Help! I found spider mites!
Have you found some delicate webbing -- usually at corners of leaves, or where the leaf meets the petiole? Do you see tiny white, red, or black dots on the undersides of your leaves that shouldn't be there?
Yeah, it's spider mites. They're annoying, but you can very likely save the plant.
Here's what to do.
Standard, tried-and-true:
• Put a little bit of dish soap in a spray bottle, then fill with water. Douse the plant in it, making sure to coat the entirety of each leaf. The dish soap degrades their exoskeleton on contact.
• Rinse off the diluted dish soap, again making sure to get every nook and cranny. Soap will also degrade the cuticle of the leaves over time (fairly quickly) if left on. You don't need to wait before rinsing, as some will tell you to do.
• Immediately place your plant in front of a fan on high, and leave it there for as long as is feasible, especially for some plants with sensitive leaves, such as African violets or String of Pearls/String of Hearts. SOP/SOH in particular are extremely prone to leaf rot when there's standing water on the leaves; sitting it in front of the fan will evaporate the standing water and minimize the likelihood of losing any pearls/hearts to rot!
• Check EVERY OTHER PLANT you own, or at LEAST every other plant in the same room. They travel terrifyingly well, and can reestablish infestations from a single individual. They're so annoying.
• Keep any infested plants in quarantine, if at all possible -- ideally, a completely separate room from the rest of your collection, but somewhere with adequate lighting (often this means a grow lamp). Check each quarantine plant daily for evidence of mites returning; re-treat with diluted dish soap if you see any hint, even if it's small. As a rule of thumb, keep each plant in quarantine until you haven't seen any pests on it for two weeks (some people will only move either all or none of the quarantine plants back out to gen pop at a time, which is likely a good idea).

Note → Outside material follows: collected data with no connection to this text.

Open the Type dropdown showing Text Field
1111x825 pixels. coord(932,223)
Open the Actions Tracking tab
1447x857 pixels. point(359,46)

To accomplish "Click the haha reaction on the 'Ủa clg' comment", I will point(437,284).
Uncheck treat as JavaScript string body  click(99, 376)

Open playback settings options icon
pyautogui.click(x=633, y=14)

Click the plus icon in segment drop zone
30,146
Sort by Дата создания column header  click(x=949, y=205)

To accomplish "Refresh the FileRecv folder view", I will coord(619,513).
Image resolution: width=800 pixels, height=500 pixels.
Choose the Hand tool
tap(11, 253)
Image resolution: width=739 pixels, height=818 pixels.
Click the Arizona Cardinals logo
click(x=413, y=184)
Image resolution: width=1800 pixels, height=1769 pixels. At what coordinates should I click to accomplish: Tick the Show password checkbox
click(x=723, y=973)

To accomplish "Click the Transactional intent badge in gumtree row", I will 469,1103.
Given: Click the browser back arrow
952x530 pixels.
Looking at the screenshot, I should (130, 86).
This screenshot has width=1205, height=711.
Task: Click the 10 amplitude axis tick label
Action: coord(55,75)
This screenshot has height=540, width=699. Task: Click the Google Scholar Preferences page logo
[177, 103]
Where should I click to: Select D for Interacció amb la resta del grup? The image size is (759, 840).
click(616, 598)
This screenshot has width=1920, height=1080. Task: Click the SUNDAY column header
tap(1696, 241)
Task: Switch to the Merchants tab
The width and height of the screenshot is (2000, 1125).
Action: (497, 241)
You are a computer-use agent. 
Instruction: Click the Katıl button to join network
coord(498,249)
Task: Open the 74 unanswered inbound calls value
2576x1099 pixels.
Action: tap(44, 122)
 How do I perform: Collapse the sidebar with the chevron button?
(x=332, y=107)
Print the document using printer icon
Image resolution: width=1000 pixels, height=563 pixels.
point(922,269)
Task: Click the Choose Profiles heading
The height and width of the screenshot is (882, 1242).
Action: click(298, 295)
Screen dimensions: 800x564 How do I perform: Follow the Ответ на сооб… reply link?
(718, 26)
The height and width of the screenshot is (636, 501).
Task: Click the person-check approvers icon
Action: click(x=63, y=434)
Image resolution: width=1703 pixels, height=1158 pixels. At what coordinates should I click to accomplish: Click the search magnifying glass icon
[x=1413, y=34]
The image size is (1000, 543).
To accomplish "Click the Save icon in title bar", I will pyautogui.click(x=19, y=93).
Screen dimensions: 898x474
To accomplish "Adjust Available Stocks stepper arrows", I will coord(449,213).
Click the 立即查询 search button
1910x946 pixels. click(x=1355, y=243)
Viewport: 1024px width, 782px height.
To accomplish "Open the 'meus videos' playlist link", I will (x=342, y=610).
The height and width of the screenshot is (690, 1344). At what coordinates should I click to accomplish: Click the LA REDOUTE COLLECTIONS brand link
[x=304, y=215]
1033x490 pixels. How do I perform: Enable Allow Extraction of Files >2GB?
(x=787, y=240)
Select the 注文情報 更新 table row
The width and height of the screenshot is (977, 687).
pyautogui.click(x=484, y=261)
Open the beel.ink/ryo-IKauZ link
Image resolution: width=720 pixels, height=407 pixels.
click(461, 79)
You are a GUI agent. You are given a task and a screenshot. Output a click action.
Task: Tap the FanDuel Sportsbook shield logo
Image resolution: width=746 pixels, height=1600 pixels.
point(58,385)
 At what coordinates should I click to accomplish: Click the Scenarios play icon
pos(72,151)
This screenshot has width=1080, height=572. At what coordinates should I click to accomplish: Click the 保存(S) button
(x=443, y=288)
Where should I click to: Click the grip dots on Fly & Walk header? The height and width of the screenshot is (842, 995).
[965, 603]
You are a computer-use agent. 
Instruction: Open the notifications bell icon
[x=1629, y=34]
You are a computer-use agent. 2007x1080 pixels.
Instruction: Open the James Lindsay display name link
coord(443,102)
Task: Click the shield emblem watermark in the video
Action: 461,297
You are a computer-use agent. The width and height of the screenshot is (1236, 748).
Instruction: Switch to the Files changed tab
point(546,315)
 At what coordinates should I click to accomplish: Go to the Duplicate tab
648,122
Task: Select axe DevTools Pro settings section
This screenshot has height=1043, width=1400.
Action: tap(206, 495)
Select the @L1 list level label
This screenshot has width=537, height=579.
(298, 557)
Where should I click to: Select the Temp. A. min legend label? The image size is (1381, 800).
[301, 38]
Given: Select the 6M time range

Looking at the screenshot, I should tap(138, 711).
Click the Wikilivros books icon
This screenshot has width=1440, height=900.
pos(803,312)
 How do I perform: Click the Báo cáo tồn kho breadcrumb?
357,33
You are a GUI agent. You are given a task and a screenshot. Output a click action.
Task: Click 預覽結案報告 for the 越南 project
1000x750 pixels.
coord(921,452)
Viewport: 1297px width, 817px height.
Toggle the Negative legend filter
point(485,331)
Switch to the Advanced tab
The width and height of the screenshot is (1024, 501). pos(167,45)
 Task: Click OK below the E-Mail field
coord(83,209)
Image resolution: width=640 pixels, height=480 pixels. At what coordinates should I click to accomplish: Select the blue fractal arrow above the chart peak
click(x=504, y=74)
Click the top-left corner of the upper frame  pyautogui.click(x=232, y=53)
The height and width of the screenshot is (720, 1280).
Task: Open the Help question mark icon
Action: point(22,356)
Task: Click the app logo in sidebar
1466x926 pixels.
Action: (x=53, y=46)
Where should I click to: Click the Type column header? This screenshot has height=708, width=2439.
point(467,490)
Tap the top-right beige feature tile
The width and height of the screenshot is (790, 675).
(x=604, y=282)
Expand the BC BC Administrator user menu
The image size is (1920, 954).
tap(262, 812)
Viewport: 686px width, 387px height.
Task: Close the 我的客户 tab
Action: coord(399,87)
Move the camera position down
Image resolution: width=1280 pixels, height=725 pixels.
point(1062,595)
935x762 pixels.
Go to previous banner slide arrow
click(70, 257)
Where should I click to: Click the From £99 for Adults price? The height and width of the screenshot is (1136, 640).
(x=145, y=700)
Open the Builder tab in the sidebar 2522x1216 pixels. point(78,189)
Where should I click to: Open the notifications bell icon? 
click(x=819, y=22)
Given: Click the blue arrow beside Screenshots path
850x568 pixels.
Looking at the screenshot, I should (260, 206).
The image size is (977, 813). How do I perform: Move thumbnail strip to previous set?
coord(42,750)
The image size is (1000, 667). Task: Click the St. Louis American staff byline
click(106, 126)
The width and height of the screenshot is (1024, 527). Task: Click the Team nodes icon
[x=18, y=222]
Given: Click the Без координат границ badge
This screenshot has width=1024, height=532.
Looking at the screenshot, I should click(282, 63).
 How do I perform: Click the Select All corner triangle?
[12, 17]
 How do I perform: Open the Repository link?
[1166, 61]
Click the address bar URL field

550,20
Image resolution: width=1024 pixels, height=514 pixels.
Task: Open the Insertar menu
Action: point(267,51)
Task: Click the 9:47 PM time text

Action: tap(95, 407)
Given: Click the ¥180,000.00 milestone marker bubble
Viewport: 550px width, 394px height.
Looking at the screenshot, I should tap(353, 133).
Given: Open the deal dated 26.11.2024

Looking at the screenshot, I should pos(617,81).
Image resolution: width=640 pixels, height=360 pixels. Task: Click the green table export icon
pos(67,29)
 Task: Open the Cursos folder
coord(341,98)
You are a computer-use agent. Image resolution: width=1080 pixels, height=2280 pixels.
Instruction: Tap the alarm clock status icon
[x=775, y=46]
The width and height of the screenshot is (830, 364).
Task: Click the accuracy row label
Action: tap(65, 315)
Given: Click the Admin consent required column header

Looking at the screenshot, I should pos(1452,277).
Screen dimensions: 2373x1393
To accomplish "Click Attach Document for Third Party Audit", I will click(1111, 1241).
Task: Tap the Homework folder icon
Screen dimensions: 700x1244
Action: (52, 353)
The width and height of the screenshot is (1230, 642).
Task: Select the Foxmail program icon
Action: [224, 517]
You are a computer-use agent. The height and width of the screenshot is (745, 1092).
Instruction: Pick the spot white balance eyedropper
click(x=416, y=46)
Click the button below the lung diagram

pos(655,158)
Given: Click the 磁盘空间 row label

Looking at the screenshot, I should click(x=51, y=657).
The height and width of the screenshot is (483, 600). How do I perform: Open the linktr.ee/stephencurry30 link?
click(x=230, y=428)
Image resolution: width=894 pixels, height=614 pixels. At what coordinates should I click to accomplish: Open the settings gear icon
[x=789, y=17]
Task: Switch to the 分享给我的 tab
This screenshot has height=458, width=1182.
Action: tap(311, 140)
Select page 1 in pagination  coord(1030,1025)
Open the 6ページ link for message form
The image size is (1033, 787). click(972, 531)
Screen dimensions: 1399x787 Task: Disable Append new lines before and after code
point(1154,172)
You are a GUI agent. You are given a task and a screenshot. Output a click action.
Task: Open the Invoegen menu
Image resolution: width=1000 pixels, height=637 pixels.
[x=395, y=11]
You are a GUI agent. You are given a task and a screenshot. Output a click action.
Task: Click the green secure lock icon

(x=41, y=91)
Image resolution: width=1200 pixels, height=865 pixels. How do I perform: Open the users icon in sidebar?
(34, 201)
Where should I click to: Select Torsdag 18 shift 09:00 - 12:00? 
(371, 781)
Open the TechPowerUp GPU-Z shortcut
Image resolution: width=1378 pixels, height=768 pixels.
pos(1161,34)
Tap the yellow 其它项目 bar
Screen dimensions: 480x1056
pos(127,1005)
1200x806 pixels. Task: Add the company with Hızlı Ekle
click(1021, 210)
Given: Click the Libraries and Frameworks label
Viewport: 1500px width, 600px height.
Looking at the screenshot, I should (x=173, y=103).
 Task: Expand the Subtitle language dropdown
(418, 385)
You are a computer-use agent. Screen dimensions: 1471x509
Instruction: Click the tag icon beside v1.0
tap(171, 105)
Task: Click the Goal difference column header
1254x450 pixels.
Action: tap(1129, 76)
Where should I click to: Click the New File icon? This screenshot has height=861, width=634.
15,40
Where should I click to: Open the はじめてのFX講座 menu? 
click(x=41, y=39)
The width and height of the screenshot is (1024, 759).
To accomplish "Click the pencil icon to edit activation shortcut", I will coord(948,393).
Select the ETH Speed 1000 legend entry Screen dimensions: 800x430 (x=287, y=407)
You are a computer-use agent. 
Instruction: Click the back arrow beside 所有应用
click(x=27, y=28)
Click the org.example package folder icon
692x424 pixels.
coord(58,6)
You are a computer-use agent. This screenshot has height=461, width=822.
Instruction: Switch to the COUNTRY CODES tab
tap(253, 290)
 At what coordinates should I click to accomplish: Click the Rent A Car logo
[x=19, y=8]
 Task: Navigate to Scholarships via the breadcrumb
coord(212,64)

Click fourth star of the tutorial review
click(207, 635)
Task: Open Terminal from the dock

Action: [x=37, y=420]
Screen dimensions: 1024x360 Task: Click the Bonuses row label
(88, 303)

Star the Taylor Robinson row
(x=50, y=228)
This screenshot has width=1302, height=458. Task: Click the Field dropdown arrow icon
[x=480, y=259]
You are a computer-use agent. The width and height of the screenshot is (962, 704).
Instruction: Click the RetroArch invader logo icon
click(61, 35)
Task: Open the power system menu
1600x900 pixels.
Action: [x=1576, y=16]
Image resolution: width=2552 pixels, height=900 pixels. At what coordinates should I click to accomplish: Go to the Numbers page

Optional/alternate method:
• If you live somewhere where it's available, get Bonide systemic; it's not available in Canada, so I unfortunately can't guide you as to its use.
Things NOT to do:
• Panic! Things are going to be fine.
• Leave the soap solution on the plant overnight/without rinsing at all -- this will harm the leaves
• Buy specially-made insecticidal soap (the huge, nationally-known greenhouse I worked for uses Dawn dish soap unless an infestation is bad enough to warrant heavy-duty insecticides. If it's good enough for them, it's good enough for me, and insecticidal soap feels like a money grab.)
• Ignore the problem any longer than you have to!